Current state: Under Discussion
ISSUE: https://github.com/milvus-io/milvus/issues/7700
PRs:
Keywords: Restful API
Released:
Summary(required)
Implement a http server on proxy module, serves http request and convert to same request type as grpc request.
Motivation(required)
Milvus 1.1 used to support restful API, we've also seen many other search engines such as elastic search and solr supports both http and rpc requests. It would be much easier for applications written in language such as PHP and rust to use http to utilize milvus.
Public Interfaces(optional)
(see https://github.com/milvus-io/milvus/blob/master/internal/proto/milvus.proto)
According to gRPC, the HTTP resource names can be:
- collections
- partitions
- aliases
- indexes
- records
- compactions
- ...
APIs: TODO: translate gRPC interface in RESTful API.
service MilvusService { // (omit api version prefix) // POST /collections rpc CreateCollection(CreateCollectionRequest) returns (common.Status) {} // DELETE /collections/:collectionName rpc DropCollection(DropCollectionRequest) returns (common.Status) {} // GET /collections/:collectionName rpc HasCollection(HasCollectionRequest) returns (BoolResponse) {} // PUT /collections/:collectionName/load rpc LoadCollection(LoadCollectionRequest) returns (common.Status) {} // DELETE /collections/:collectionName/load rpc ReleaseCollection(ReleaseCollectionRequest) returns (common.Status) {} // GET /collections/:collectionName/schema rpc DescribeCollection(DescribeCollectionRequest) returns (DescribeCollectionResponse) {} // GET /collections/:collectionName/statistics rpc GetCollectionStatistics(GetCollectionStatisticsRequest) returns (GetCollectionStatisticsResponse) {} // GET /collections-list rpc ShowCollections(ShowCollectionsRequest) returns (ShowCollectionsResponse) {} // POST /collections/:collection/partitions rpc CreatePartition(CreatePartitionRequest) returns (common.Status) {} // DELETE /collections/:collection/partitions/:partition rpc DropPartition(DropPartitionRequest) returns (common.Status) {} // GET /collections/:collection/partitions/:partition rpc HasPartition(HasPartitionRequest) returns (BoolResponse) {} // PUT /collections/:collection/partitions/:partition/load rpc LoadPartitions(LoadPartitionsRequest) returns (common.Status) {} // DELETE /collections/:collection/partitions/:partition/load rpc ReleasePartitions(ReleasePartitionsRequest) returns (common.Status) {} // GET /collections/:collection/partitions/:partition/statistics rpc GetPartitionStatistics(GetPartitionStatisticsRequest) returns (GetPartitionStatisticsResponse) {} // GET /collections/:collection/partitions-list rpc ShowPartitions(ShowPartitionsRequest) returns (ShowPartitionsResponse) {} // ... }
Design Details(required)
Web module
As we can see from the milvus v2 architecture, all the gRPC requests first go into the Access Layer, which is the milvus-proxy service, where the requests are then propagated to other funtional services of milvus. So that's where we should put our web server.
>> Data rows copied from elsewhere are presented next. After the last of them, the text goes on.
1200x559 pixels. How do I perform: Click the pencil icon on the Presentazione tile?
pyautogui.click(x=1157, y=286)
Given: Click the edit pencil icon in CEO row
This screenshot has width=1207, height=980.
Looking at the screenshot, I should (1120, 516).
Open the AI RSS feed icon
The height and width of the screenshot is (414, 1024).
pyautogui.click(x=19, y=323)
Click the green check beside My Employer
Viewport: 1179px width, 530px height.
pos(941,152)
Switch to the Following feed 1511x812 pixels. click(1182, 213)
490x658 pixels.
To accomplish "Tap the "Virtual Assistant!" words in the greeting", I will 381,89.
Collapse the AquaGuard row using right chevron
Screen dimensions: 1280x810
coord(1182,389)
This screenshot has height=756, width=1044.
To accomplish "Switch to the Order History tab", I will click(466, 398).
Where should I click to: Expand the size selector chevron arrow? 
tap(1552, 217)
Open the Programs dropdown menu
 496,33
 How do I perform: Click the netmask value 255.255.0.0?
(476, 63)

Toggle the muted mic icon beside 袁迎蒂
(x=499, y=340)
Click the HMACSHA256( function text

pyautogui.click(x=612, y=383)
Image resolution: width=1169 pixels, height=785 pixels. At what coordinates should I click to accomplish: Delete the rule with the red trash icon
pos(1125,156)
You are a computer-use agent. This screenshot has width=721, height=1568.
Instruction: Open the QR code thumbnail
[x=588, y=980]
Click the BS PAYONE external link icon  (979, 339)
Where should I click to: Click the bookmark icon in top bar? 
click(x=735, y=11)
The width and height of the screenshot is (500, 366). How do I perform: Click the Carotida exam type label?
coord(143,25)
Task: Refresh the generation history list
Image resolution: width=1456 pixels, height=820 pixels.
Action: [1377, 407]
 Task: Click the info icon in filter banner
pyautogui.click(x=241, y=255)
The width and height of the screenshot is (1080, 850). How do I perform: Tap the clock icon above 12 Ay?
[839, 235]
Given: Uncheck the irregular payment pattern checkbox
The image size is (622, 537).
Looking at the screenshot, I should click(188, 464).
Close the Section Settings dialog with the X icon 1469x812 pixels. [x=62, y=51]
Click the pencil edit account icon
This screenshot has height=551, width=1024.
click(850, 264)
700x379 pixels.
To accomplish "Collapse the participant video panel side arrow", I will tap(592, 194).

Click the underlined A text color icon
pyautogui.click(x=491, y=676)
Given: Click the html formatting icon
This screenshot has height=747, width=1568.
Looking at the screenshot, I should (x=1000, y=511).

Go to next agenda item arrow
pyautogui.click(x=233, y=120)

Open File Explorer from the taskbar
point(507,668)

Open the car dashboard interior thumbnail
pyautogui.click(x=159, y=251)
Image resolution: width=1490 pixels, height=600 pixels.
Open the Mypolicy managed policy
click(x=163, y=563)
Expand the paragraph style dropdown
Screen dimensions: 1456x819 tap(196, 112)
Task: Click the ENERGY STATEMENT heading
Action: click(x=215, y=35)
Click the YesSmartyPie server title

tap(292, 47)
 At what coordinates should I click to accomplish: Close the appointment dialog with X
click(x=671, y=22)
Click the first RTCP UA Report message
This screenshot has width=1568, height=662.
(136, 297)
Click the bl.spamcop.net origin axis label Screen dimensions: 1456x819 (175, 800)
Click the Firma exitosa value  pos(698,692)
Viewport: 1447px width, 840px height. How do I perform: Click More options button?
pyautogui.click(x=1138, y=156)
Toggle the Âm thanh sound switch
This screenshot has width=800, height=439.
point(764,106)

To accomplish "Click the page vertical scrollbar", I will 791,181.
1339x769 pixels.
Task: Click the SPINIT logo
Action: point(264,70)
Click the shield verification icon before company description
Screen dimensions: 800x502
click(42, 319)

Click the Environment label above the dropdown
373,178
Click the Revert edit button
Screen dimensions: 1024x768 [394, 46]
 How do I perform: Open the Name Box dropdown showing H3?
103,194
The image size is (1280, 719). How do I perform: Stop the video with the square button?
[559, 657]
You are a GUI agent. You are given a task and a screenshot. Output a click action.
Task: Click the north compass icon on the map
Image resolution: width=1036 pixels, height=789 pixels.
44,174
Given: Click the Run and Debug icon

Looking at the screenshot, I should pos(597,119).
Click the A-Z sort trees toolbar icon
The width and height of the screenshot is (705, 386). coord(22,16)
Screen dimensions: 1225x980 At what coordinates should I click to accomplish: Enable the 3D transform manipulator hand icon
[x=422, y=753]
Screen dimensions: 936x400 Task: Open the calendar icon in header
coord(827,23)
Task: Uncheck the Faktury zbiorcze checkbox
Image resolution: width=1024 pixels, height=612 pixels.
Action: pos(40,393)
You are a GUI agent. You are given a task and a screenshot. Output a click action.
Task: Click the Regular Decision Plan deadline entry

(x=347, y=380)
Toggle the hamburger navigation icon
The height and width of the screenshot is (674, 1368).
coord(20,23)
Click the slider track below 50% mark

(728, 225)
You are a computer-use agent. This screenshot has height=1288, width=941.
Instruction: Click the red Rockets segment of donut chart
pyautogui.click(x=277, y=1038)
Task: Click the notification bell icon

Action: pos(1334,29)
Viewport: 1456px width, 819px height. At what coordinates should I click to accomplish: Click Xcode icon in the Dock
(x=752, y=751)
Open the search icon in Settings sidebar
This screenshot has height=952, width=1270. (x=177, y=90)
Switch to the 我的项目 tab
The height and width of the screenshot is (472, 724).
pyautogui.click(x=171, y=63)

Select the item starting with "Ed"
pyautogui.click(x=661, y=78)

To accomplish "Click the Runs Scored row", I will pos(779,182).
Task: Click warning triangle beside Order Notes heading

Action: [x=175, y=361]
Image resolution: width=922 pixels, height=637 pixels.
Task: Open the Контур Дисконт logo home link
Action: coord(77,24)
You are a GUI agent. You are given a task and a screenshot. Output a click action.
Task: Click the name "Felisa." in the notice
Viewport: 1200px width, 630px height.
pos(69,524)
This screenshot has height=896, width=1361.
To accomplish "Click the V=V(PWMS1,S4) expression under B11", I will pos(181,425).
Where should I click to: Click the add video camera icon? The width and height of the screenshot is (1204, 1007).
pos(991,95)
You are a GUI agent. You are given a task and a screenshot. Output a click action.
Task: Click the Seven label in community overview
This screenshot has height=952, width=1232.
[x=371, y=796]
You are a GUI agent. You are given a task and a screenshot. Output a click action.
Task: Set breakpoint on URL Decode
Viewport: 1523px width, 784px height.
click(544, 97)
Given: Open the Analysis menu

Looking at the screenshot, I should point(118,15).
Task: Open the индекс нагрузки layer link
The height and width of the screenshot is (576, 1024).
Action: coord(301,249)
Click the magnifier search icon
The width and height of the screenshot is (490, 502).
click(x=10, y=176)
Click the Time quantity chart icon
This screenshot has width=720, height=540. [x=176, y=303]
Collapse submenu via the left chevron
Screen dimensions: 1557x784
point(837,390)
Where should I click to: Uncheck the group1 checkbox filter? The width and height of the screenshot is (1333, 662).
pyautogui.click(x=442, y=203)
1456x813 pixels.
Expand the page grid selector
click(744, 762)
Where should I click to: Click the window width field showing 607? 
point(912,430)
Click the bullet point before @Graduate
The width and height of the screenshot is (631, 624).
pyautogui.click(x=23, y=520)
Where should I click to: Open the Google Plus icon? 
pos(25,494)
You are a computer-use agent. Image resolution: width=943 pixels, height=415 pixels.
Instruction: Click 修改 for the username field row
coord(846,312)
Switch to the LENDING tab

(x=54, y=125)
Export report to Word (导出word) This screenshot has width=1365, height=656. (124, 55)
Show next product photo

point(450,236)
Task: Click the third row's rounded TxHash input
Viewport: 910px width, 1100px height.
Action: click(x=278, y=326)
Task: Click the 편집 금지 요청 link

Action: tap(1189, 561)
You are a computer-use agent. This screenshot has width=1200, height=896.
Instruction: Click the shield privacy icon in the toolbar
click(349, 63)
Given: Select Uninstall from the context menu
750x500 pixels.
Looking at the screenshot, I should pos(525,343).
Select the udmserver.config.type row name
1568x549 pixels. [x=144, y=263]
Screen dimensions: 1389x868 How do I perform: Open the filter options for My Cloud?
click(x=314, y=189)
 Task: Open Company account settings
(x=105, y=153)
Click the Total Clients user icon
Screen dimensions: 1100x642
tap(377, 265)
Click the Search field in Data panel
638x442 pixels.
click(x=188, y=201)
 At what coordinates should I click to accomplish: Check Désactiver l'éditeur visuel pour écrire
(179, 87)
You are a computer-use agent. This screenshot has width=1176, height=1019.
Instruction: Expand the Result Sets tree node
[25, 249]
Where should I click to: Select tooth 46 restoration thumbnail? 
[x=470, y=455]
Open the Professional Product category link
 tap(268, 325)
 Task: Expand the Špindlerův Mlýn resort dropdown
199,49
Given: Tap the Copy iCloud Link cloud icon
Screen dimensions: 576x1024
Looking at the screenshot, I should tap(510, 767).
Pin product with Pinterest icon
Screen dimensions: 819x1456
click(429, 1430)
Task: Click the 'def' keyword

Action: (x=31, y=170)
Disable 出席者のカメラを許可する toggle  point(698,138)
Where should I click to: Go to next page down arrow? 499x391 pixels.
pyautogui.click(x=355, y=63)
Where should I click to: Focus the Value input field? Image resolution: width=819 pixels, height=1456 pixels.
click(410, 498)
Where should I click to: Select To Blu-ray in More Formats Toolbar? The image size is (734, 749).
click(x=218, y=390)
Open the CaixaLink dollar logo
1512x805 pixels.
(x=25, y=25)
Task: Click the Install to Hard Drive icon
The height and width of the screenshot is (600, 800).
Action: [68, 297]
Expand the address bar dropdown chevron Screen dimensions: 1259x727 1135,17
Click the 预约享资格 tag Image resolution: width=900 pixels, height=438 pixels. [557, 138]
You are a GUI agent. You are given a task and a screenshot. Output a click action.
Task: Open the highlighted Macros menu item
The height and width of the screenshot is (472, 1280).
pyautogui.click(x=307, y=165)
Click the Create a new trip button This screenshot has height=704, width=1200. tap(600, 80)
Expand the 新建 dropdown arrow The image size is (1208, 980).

Let's take a close look inside the milvus-proxy
Above is the dataflow of milvus-proxy while receiving requests, modules left of the green dotted line is inside milvus-proxy
- The gRPC call received by gRPC server is decoded into a req struct which is defined in protobuf
- The corresponding method handler is called with the req struct, where the req body is wrapped as a task.
- The task is then put into taskScheduler's taskQueues by its request type as DDL, DML or DQL (we don't have DCL for now). For example, the CreateCollection task goes into the DML queue.
- The task is then dequeued by taskScheduler. Some "pre-execution" process will be done, such as request validations, assign some default values and etc.
- The request is then propagated to other components of milvus.
So the best way to reuse code is as below:
We integrate these green colored modules to milvus-proxy, so that it can handle http calls.
After the http request parsed, it's translated into the same req struct as we mentioned above, and the rest things can be done by the gRPC handlers which were already implemented.
Web Framework
We'll use golang for easy integration with current proxy. And we'll use GIN is the most popular and also easy to use golang web framework.
TODO Tasks:
Preparation:
- Refine the design details.
- Decide on which web server framework we should use.
- Initialize the framework together with an example of API code.
Coding:
- Implements the APIs listed in milvus.proto one by one: each of us first claims a part of all the APIs, and finish them. (38 APIs in all)
- Convert gRPC method to RESTful API
- Implement API handler
- Write unit test
Testing:
- Add integration tests.
Docs:
Provide samples for user, such as implementing a hello milvus with http client
Test Plan(required)
- unit test with the go `httptest` package: example
- Integratin Test with http client.
7 Comments
Xiaofan
Knova Chan
congqi.xia@zilliz.com
Any reason calling grpc handler in http handler? Maybe we could generate corresponding task and just put them into task queue? Knova Chan
Knova Chan
The corresponding tasks is a wrap of the gRPC request & trace ctx & task condition & other data.
So if we want to generate the task, we'll have to rewrite extra codes to wrap the gRPC task, which is just what the gRPC handler is doing.
So I think we'd better just reuse the gRPC handler code.
congqi.xia@zilliz.com
LGTM. It might has minor impact on the performance, maybe we shall refactor the task component in the future.
congqi.xia@zilliz.com
BTW. Shall we use protobuf when calling restful API or use other format like json? Knova Chan
Knova Chan
We can support JSON first, it's the most popular& simple way for users.
We can support different format like protobuf & yaml & etc if we really need, by using different parser according to the content-type header.